Trek to Namobuddha and Balthali
1,000 steps aren’t so bad once you see what’s at the top. Savannah, Nick, Suman, and I began our two-day backpacking trip from Dhulikhel to Khopasi by climbing the 1,000 steps. The ascent was long and tiring. We were able to stop part way up at a giant gold statue of Buddha, but the real treat was at the top of the steps which was an amazing view of the Panchkhal valley and then up further to Namobuddha.
This beautiful gold, red, and blue painted monastery is perched on a hillside overlooking the valley and the Himalayas beyond. Many monks live at the monastery and wandered through its corridors as we entered. Because it was Losar (Tibetan New Year), there was chanting, which hummed and vibrated along the hillside.
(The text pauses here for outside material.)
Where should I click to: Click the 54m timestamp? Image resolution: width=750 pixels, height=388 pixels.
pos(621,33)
Two monks showed us around a couple of the rooms in the monastery where we were able to see some of the intricate carvings, statues, and paintings. A true celebration of Buddhism! We then walked over the hillside where thousands of prayer flags were hung connecting the hillsides and creating a canopy over the trail where we walked.
Down steep ravines, and then up steep hills, we continued our journey until we arrived at the magical little farming village of Balthali. The dark green fields contrasted with the women farming in red. The hotel we stayed at is located at the highest point in Balthali, so we continued through the village.
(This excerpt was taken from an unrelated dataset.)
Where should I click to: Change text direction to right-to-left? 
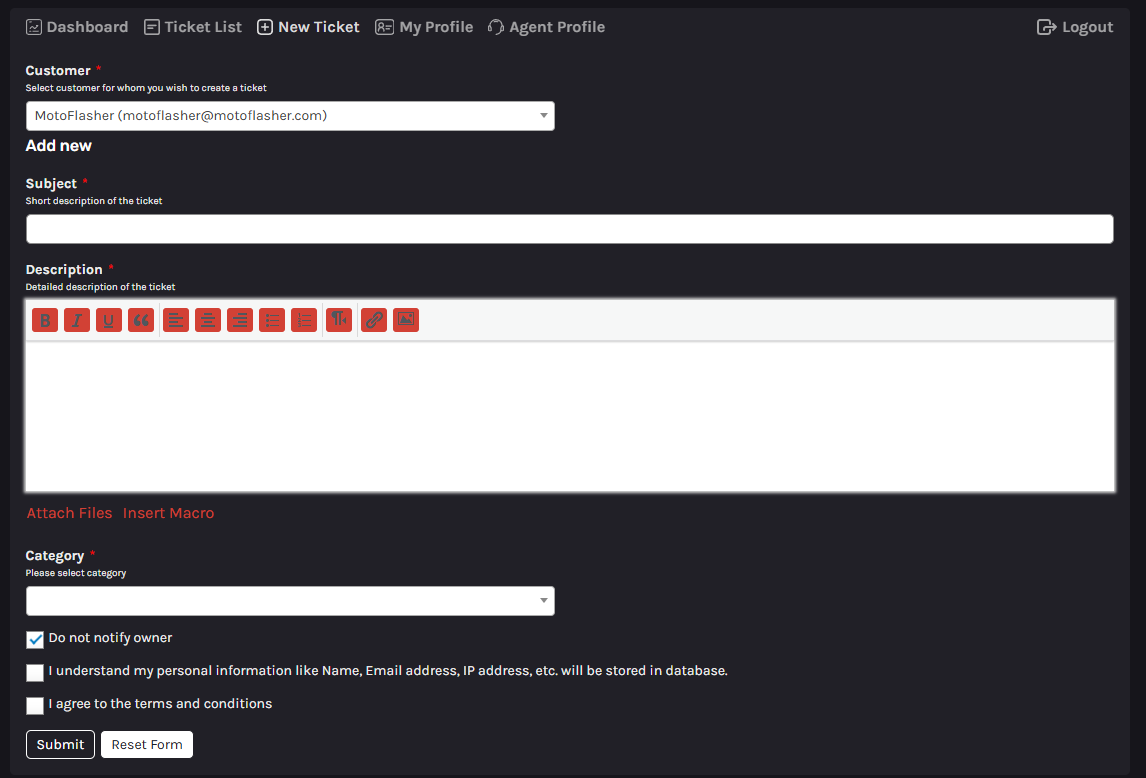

Children in their school uniforms ran over to us smiling and practicing their English, as women carried stacks of bricks up the hill and greeted us as they passed. The children asked me my name and allowed me to take photos of them as they continued on their way home.
Cows, chickens, and goats also crowded the streets as we made our final ascent up steep steps to the hotel. The sun was beginning to set over the hills surrounding the farms and we exchanged card games and ate delicious chicken noodles before heading to bed, all of us exhausted after our long day.